In an attempt to lessen concerns about the anticompetitive effects of its pending purchase of Humana, Aetna is preparing to sell off some of its Medicare Advantage assets.
The insurer is working with advisers to identify a portfolio of assets to divest, according to Bloomberg.
Aetna has sent pitchbooks to potential buyers and could start fielding bids as early as next week, a Reuters report says, adding that the assets will likely be valued around $1 billion. Bloomberg, however, reports they could be worth “several billion dollars.”
Aetna President Karen Lynch said in June that a number of firms had expressed interest in buying assets the insurer might divest.
Any asset sale would be conditional upon Aetna’s deal with Humana actually closing, the Bloomberg article notes. And there are indications that some investors are feeling less than optimistic, as the spread between the offer and the share price hit a record before reports broke about Aetna’s divestiture plans.
Even so, investment manager Ira Gorsky tells Bloomberg he believes the possibility of the Aetna-Humana deal closing has a “much higher probability than the market is reflecting.” The Aetna-Humana deal, according to Gorsky, is a much different transaction than the Anthem-Cigna merger, which he sees as requiring behavioral remedies--related to Anthem’s Blue Cross Blue Shield branding--that are “unmanageable.”
Still, there's no guarantee that Aetna’s planned divestitures will win over federal regulators, who, along with provider groups and some politicians, have been skeptical about the consequences of the deal. In fact, previous research has indicated that the MA market is already highly concentrated and that divestitures may not be enough.

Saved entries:
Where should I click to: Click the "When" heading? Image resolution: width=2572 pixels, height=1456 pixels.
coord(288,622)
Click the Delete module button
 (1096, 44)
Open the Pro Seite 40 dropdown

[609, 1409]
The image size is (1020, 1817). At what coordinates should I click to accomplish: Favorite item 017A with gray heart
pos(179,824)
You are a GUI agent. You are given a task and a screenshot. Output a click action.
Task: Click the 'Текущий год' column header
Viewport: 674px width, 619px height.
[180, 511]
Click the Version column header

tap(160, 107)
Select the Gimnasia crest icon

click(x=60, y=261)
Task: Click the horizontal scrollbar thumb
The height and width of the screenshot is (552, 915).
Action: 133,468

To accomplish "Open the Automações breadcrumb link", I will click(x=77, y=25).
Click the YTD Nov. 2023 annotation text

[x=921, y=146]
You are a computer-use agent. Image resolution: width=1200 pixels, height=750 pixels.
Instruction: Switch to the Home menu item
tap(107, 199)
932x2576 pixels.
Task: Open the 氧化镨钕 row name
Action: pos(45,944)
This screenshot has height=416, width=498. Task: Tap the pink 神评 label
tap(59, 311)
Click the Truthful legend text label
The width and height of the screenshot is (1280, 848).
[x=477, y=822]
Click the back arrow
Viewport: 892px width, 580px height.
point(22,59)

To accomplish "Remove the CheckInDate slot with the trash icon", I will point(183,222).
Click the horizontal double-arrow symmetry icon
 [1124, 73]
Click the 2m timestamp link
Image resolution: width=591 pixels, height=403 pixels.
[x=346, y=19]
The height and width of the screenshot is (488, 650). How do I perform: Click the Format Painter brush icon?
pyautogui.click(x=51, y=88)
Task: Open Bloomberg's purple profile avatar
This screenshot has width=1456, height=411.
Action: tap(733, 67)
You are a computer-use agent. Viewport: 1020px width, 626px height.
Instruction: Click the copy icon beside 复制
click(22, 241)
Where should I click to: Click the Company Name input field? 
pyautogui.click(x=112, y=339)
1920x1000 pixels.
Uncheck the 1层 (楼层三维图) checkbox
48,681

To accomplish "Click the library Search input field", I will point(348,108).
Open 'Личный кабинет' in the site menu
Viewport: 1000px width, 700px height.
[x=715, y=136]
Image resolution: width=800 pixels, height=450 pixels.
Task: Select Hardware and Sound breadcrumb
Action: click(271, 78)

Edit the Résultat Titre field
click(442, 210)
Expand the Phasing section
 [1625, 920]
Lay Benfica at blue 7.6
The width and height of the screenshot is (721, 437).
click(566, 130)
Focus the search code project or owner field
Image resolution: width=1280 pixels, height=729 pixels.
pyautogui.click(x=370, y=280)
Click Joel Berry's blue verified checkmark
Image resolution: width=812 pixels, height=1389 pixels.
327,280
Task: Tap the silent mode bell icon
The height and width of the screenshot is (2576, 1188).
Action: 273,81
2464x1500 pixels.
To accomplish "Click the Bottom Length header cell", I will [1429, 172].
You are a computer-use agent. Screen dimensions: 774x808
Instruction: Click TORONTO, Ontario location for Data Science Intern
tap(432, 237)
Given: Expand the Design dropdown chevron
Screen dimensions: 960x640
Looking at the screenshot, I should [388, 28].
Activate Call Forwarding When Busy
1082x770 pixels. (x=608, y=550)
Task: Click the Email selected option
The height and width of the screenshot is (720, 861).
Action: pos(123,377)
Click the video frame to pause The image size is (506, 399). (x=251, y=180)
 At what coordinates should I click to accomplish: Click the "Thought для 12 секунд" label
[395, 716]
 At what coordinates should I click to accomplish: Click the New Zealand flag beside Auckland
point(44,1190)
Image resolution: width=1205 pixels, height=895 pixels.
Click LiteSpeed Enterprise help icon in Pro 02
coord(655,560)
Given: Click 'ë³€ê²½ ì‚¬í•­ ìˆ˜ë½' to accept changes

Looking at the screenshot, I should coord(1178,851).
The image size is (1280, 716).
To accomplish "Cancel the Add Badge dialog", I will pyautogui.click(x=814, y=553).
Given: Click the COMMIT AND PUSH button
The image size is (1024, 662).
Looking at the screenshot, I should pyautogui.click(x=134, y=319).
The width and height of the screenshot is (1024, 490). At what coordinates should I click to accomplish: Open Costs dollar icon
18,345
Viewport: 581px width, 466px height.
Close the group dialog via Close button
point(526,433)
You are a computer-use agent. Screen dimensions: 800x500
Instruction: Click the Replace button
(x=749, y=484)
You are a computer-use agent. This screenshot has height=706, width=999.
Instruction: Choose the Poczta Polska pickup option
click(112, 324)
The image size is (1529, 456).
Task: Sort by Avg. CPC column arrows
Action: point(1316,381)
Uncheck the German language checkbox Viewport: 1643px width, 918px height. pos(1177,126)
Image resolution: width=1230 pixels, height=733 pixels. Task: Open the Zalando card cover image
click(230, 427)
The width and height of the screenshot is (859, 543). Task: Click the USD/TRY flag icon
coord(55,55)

:: Questions on the material ::
1 > Please answer these questions about the article on Aetna's planned asset sale:
(a) Who said in June that a number of firms had expressed interest in buying assets Aetna might divest?
(b) According to the Reuters report, at roughly what value will the assets likely be valued?
(c) Which deal does Ira Gorsky contrast with the Aetna-Humana deal?
2 > In the article on Aetna's planned asset sale, list every party said to have been skeptical about the consequences of the deal.
3 > Return the stretch of the article on Aetna's planned asset sale from "In an attempt" through "according to Bloomberg.", copied word for word.

:: Answers ::
1 >
(a) Aetna President Karen Lynch
(b) Around $1 billion
(c) The Anthem-Cigna merger

2 >
- Federal regulators
- Provider groups
- Some politicians

3 >
In an attempt to lessen concerns about the anticompetitive effects of its pending purchase of Humana, Aetna is preparing to sell off some of its Medicare Advantage assets.
The insurer is working with advisers to identify a portfolio of assets to divest, according to Bloomberg.